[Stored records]

.....

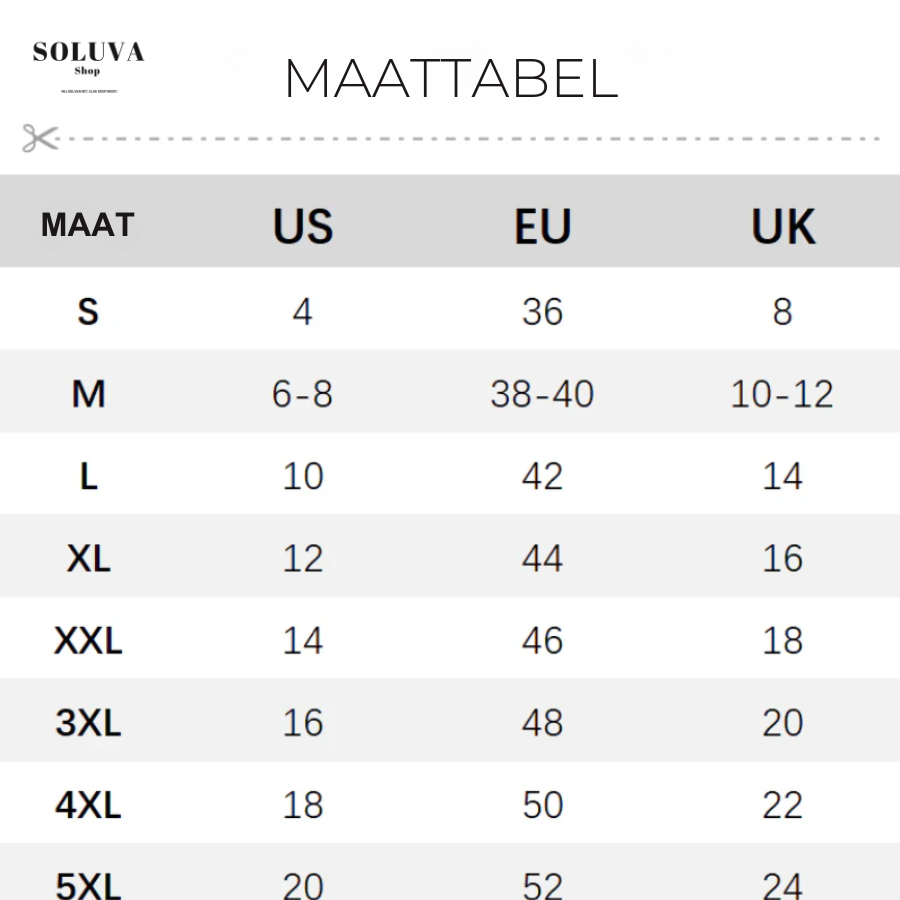This screenshot has width=900, height=900.
Task: Click the XL size row label
Action: pyautogui.click(x=88, y=558)
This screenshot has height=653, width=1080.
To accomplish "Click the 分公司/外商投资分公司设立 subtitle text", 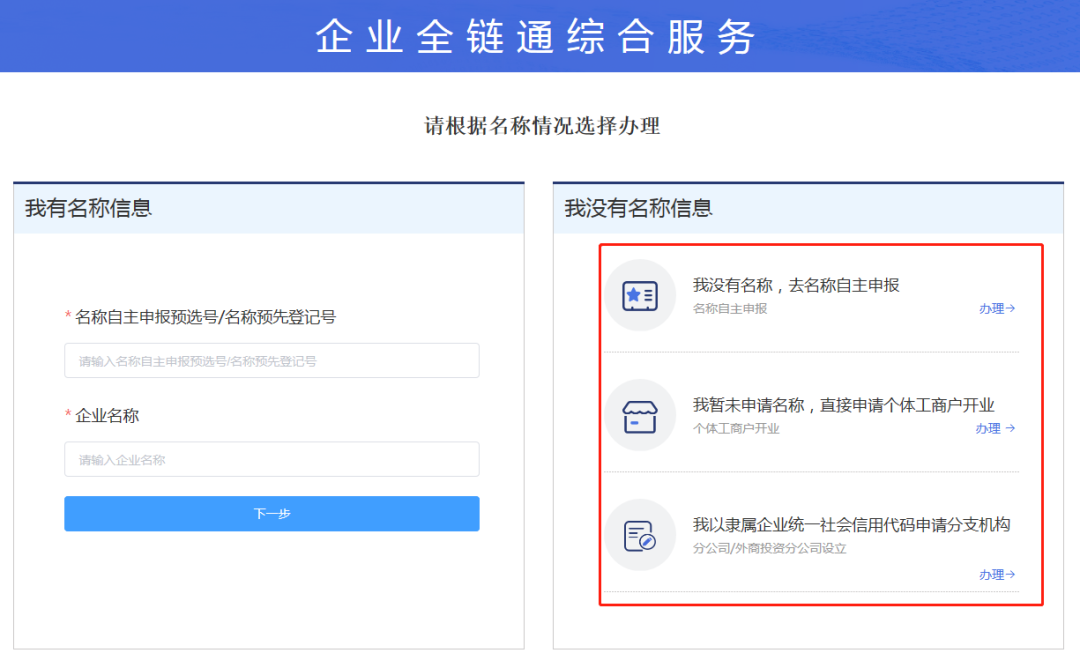I will 769,549.
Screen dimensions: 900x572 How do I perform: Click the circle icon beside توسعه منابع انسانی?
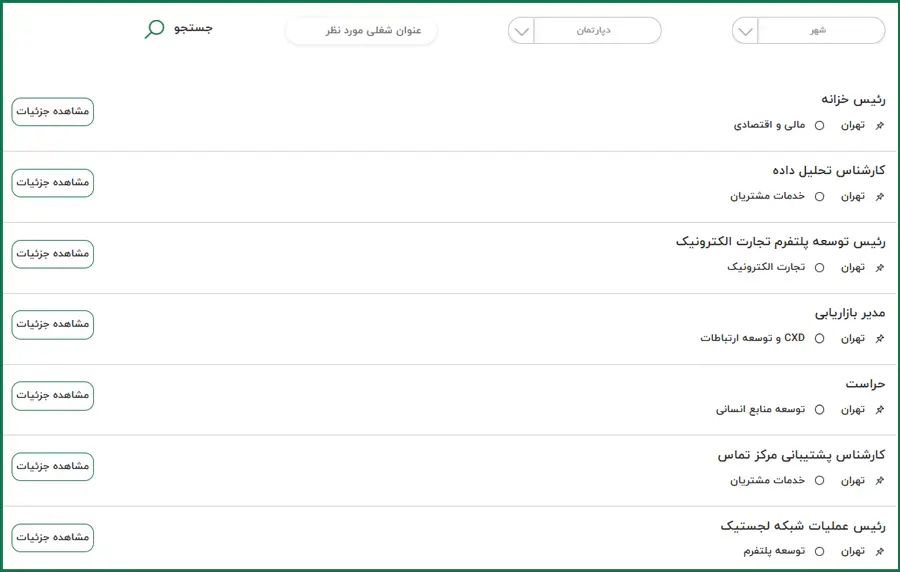tap(820, 410)
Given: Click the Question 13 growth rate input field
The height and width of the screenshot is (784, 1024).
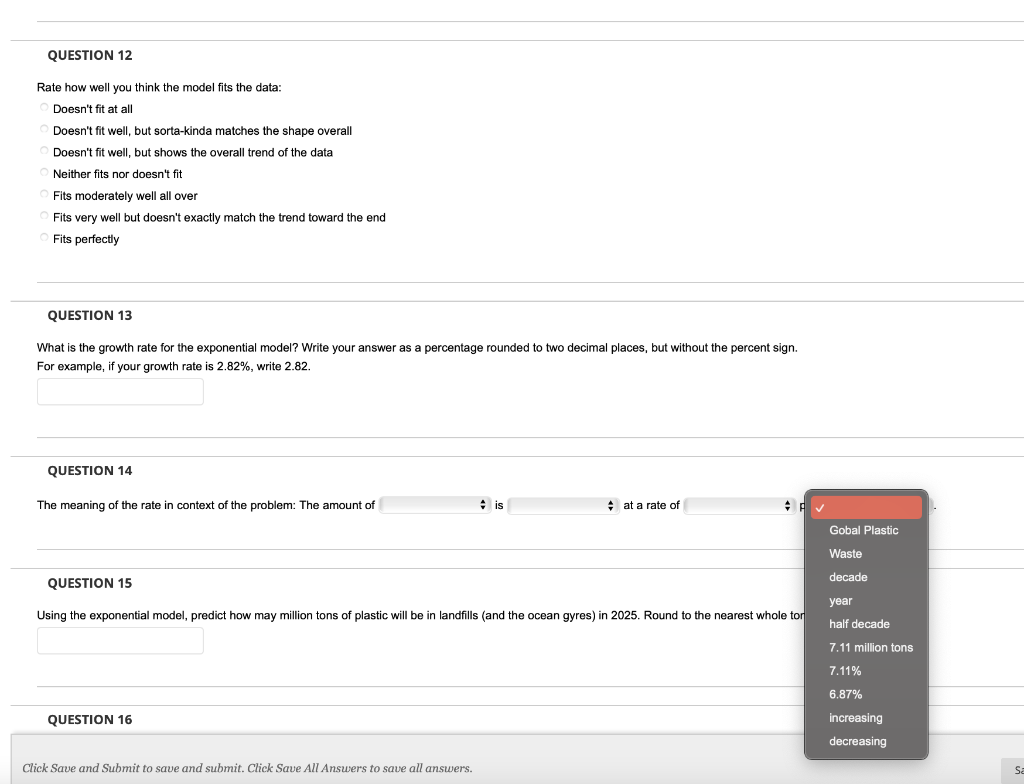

.....

▶ What the task requires: Begin with the line that has "Given: Click the" and continue to the last line of the entries, printing each line exactly and nothing else; include both ends and skip the pictures.

▶ Output:
Given: Click the Question 13 growth rate input field
The height and width of the screenshot is (784, 1024).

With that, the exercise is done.